9.
asked the Secretary of State for Trade what recent discussions he has had with other EEC Ministers about the difficulties caused to British merchant shipping by unfair competition from shipping of the Soviet bloc.
22.
asked the Secretary of State for Trade when next he proposes to discuss shipping matters with his opposite number in the USSR.
33.
asked the Secretary of State for Trade what progress he can report on the measures proposed to counter the Soviet maritime threat.
The Transport Ministers Council last week adopted a decision limited to monitoring all liner activities on the trade routes from the EEC to East Africa and Central America. Regrettably there was no disposition to proceed at present with the development of counter-measures to meet unfair competition, such as the Soviet threat. I expressed the United Kingdom's disappointment and urged further consideration of this issue. I have no plans for further discussions with the Soviet Minister. There is no point in this until progress has been made in resolving some of the specific issues of concern to us.
Is the Minister aware that the House will share his disappointment that the Ministers have limited themselves to gathering further informa- tion about the unfair competition which is clearly already taking place and has been taking place for some time? Is it not likely to be the result that the shipping companies of member countries will suffer further damage in the interim before a decision is taken to act to stop this threat?
This is a point which I have made because I believe that the evidence already is overwhelming in this regard. However, colleagues in the EEC take the view that monitoring is an essential precondition of taking any defensive measures, if they find that defensive measures are called for as a result of that procedure. I think that this is a longwinded way of going about the matter.
If it is decided that further measures are necessary, what measures will the Minister recommend should be taken?
We should be ill advised at this stage to advertise to the Soviet Union the precise steps that we would want to take if we could persuade our colleagues in the EEC to recognise the threat. But we have the powers.
Will the Minister explain why the decision makes no reference to the Soviet threat? Will he accept from this side our welcome of some of the words that he has uttered in answer to this question? However, will he please explain his reference to"further consultations "? What further consultations has he in mind?
The omission of the specific Soviet threat is not a matter of our making. I have consistently tried to persuade colleagues in the EEC to use precisely those terms. The question of consultation will proceed before the next Transport Ministers Council and it will at my request cover a study—I hope I shall be able to persuade the Commission to undertake a study—of the defensive measures which need to be taken. Unless we get that right, I do not think that we have any real chance of securing an accommodation with the Soviet Union, which is what I want.
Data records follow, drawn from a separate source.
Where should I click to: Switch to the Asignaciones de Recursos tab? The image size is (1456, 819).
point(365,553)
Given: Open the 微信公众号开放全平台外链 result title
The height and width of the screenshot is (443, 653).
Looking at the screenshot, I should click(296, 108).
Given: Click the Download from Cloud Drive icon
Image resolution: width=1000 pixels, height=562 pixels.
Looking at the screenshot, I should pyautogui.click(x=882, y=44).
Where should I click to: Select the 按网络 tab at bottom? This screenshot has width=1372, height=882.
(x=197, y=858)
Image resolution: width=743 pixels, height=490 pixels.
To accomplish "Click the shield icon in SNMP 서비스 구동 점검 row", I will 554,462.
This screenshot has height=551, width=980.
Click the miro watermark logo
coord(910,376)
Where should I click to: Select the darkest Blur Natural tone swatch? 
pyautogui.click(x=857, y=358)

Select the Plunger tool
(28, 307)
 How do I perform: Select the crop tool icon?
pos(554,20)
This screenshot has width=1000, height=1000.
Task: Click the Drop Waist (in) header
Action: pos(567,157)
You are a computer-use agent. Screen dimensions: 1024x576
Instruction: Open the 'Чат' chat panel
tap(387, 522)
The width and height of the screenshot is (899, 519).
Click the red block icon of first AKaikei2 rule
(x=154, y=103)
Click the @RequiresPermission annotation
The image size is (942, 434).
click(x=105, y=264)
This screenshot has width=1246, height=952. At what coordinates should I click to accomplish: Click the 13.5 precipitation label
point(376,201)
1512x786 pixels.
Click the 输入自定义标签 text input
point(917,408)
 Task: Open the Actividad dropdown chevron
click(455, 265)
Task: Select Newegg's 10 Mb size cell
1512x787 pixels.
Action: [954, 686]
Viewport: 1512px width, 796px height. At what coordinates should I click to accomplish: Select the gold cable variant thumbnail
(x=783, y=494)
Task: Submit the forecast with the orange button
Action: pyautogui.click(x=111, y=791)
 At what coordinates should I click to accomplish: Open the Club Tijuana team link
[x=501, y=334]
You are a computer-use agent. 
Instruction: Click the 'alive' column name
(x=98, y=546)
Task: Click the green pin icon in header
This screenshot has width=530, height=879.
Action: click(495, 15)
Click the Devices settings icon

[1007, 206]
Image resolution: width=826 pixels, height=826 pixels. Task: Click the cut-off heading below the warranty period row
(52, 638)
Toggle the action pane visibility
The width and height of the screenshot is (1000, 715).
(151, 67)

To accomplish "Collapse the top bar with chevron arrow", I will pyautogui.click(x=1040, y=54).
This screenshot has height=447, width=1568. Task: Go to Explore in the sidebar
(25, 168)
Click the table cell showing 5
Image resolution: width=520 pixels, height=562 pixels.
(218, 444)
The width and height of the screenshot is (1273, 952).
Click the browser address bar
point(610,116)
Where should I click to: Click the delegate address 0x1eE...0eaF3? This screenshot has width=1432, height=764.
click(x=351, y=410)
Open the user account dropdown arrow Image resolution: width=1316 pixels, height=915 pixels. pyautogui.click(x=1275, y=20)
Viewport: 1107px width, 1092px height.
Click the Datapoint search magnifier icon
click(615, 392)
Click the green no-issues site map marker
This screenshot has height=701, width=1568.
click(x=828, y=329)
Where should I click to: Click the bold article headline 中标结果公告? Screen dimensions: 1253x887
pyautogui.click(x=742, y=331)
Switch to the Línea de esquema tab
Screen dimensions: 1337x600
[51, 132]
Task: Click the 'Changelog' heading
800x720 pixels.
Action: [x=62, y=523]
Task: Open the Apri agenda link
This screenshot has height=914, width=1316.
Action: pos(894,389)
What, if anything, does the Minister's Department know of the relationship between the cartelised freight charges now being made by our shipping organisations and the actual costs to them of running their ships?
The conference system, which I think my hon. Friend is seeking to impugn, meets the approval not only of the shipowners but of the shippers whom they are intending to serve. There is a large shipper element in these discussions. If they felt that unfair advantage was being taken by the shipowners in the operation of the conference system, they would be the first to complain.
Since the Minister has described the EEC's efforts as longwinded, is there not a case for this country taking unilateral action on this matter, as the French have done, for example, over the oil measures? Is there anything in the Treaty of Rome which would prevent us from taking unilateral action?
It is not a question of the Treaty of Rome: it is a question whether such action would be useful and rational. I believe that if we did that, all that would happen is that we would expose ourselves to the blast of possible counter-measures by the Soviet Union without anybody else in Europe suffering. I simply do not believe that it is reasonable for us to adopt a unilateral design in this matter.
The Minister has already said that difficulties are being caused to our shipping industry by the Soviet bloc. He claims that it is difficult for us to take unilateral action. There is one unilateral action that we could take, and that is to cancel the Polish shipping order, which will result in dumped cut-price competition for our shipping industry and which was decided exclusively by his Government.
Uncharacteristically, the hon. Member has taken a totally irrelevant point. I am talking about the Soviet threat. Generally, when the Poles are members of conferences they adhere to the rules of conferences and there is much less difficulty in that regard. I think that the hon. Member's suggestion would promote further unemployment in the shipbuilding industry, which is a view that we on this side do not share.